Qu’importe: pour l’éolien terrestre, le fédéral apporte une contribution substantielle dans les limites de ses compétences. D’une part en ouvrant la réflexion sur ces fameuses zones d’exclusion, en invoquant des chiffres ambitieux, d’autre part en s’intéressant aux délais de recours devant le Conseil d’Etat. A l’heure actuelle, ces derniers constituent un frein indéniable pour la filière: 480 mégawatts de projets éoliens sont actuellement bloqués. « Nous demandions l’instauration d’un délai de rigueur pour les recours en annulation au Conseil d’Etat, mais cela n’a pas été libellé ainsi dans le texte, précise Fawaz Al Bitar. Néanmoins, la ministre de l’Intérieur (NDLR: Annelies Verlinden, CD&V) doit s’engager à présenter un plan d’ici à mai 2022, ce qui est un échéancier assez court. Pour l’éolien, cet accord va dans la bonne direction. » Sans toutefois résoudre l’ensemble des maux dont souffre la filière.

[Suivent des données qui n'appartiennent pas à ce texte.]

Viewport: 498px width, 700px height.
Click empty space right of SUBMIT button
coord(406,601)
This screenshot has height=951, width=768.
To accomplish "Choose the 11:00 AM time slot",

Pour l'éolien terrestre, le fédéral apporte une contribution substantielle dans les limites de ses compétences.
Pour l’éolien terrestre, le fédéral apporte une contribution substantielle dans les limites de ses compétences.© belga image

Premier problème pointé par Edora: l’octroi des permis. « Alors que la Wallonie était l’une des premières régions d’Europe à recourir au système du permis unique, elle a aussi été la première à faire un pas en arrière en répartissant les compétences entre deux ministres qui ne partagent pas la même vision. » Philippe Henry (Ecolo) est en effet en charge de l’Energie, tandis que l’ Aménagement du territoire dépend de Willy Borsus (MR). « Or, ces derniers temps, on constate que le ministre Borsus, en particulier, ne fait pas suffisamment appel à son pouvoir d’appréciation face à la balance entre les intérêts locaux et régionaux« , poursuit Fawaz Al Bitar.

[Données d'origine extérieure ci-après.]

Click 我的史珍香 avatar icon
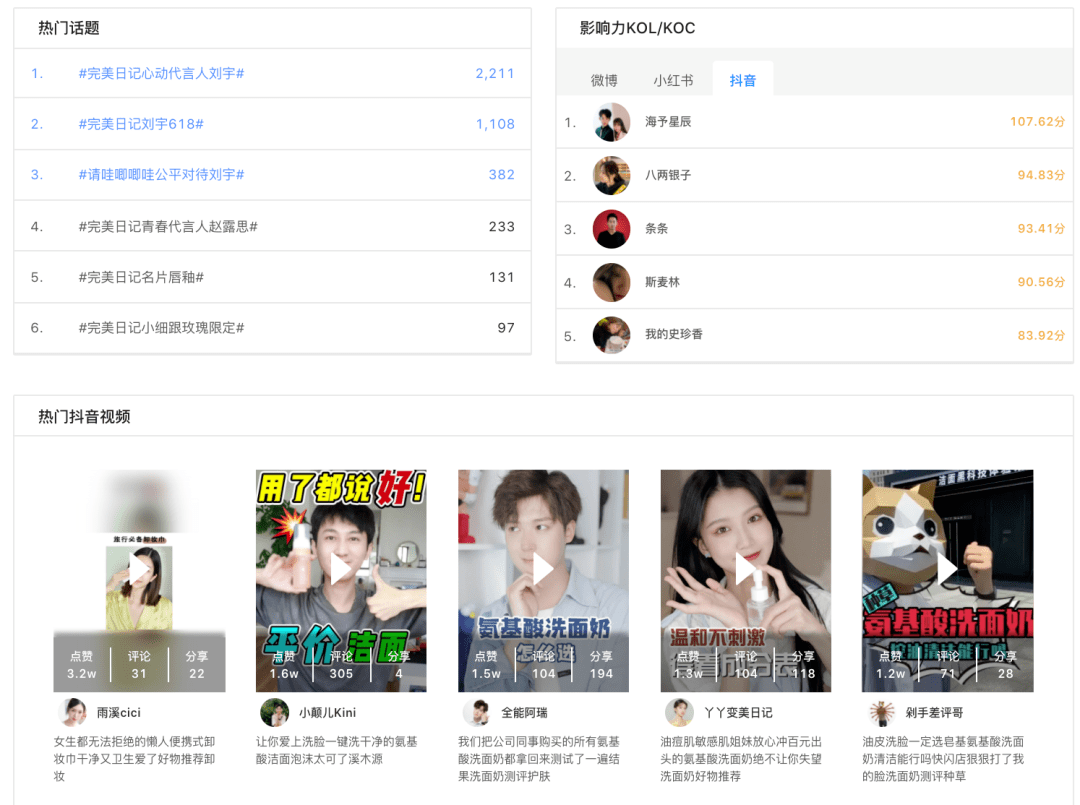 611,335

Deuxième obstacle: le cadre réglementaire actuel de la Wallonie est incompatible avec les éoliennes dernier cri, plus puissantes et plus hautes. Celui-ci prévoit un critère de distanciation avec les habitations à proximité correspondant au minimum à quatre fois la hauteur du mât éolien – sauf de rares exceptions. D’après Edora, les mâts de 150 mètres installés en Wallonie ne constituent plus du tout la norme à l’échelon européen. Ils seraient également plus chers, puisque moins vendus. Or, les parcs conçus à cette hauteur se heurtent déjà à une opposition systématique des riverains. Dans ce contexte, quel ministre oserait réformer le cadre de référence éolien, en vue d’autoriser l’émergence de mâts plus hauts?

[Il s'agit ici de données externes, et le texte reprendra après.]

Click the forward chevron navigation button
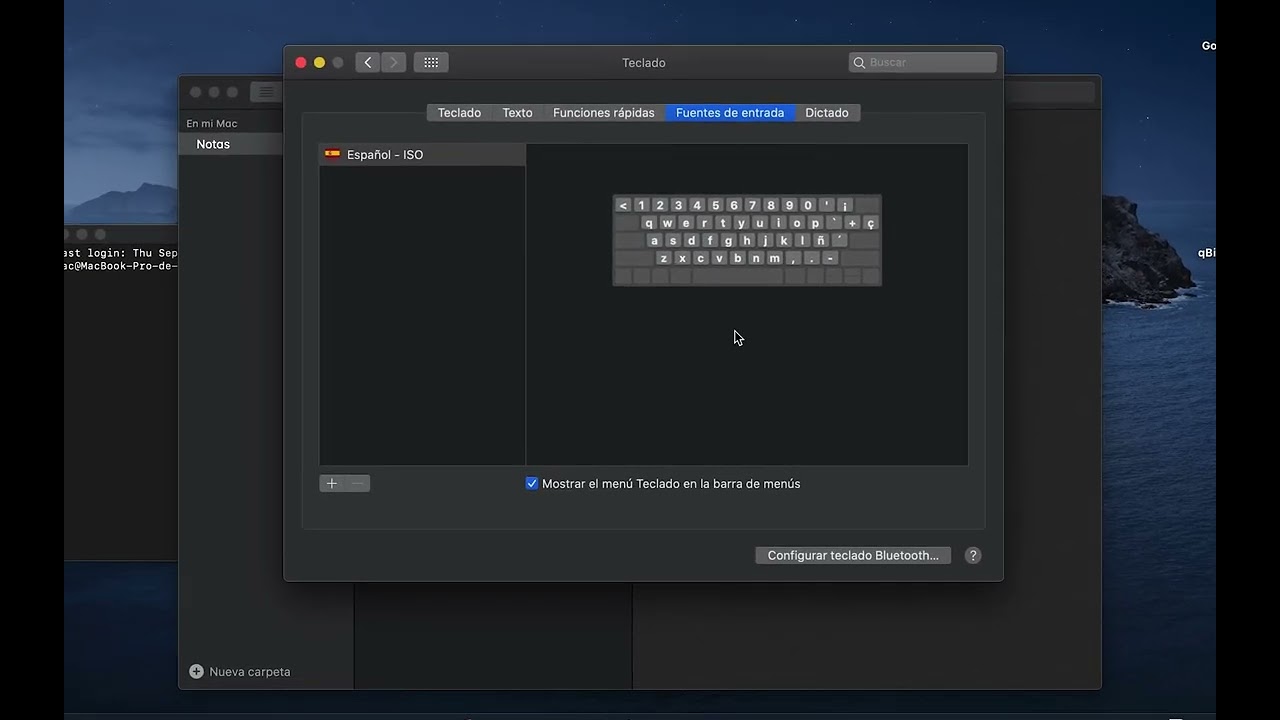Viewport: 1280px width, 720px height. pos(394,63)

La dernière difficulté porte sur le remplacement futur (appelé « repowering ») des premiers parcs éoliens installés en Wallonie. En 2013, le cadre de référence a durci les règles de distanciation – 350 mètres minimum auparavant, quelle que soit la hauteur des mâts. Quand bien même les développeurs de parcs antérieurs à ce cadre installeraient de nouvelles éoliennes de même taille, leur permis pourrait ne pas être renouvelé. Or, le repowering est un élément essentiel en vue d’accroître la production éolienne future.

Comparativement, les ambitions affichées pour le photovoltaïque sont bien moins sujettes à polémique. Si ce n’est que le gouvernement fédéral ne se risque pas à préciser le potentiel des toits des bâtiments publics et des gares SNCB qu’il prétend vouloir équiper. Il lui manque un cadastre, semblable à ce que la Région de Bruxelles-Capitale a accompli à son échelle, avec le projet SolarClick (150 bâtiments équipés à terme). En Wallonie, le flou persistant concernant le potentiel photovoltaïque, public et privé, alimente une stratégie politicienne consistant à lui greffer les objectifs manqués de l’éolien, tout en refusant d’en installer dans les champs. C’est pour le dissiper qu’Edora demande notamment un masterplan wallon pour le solaire.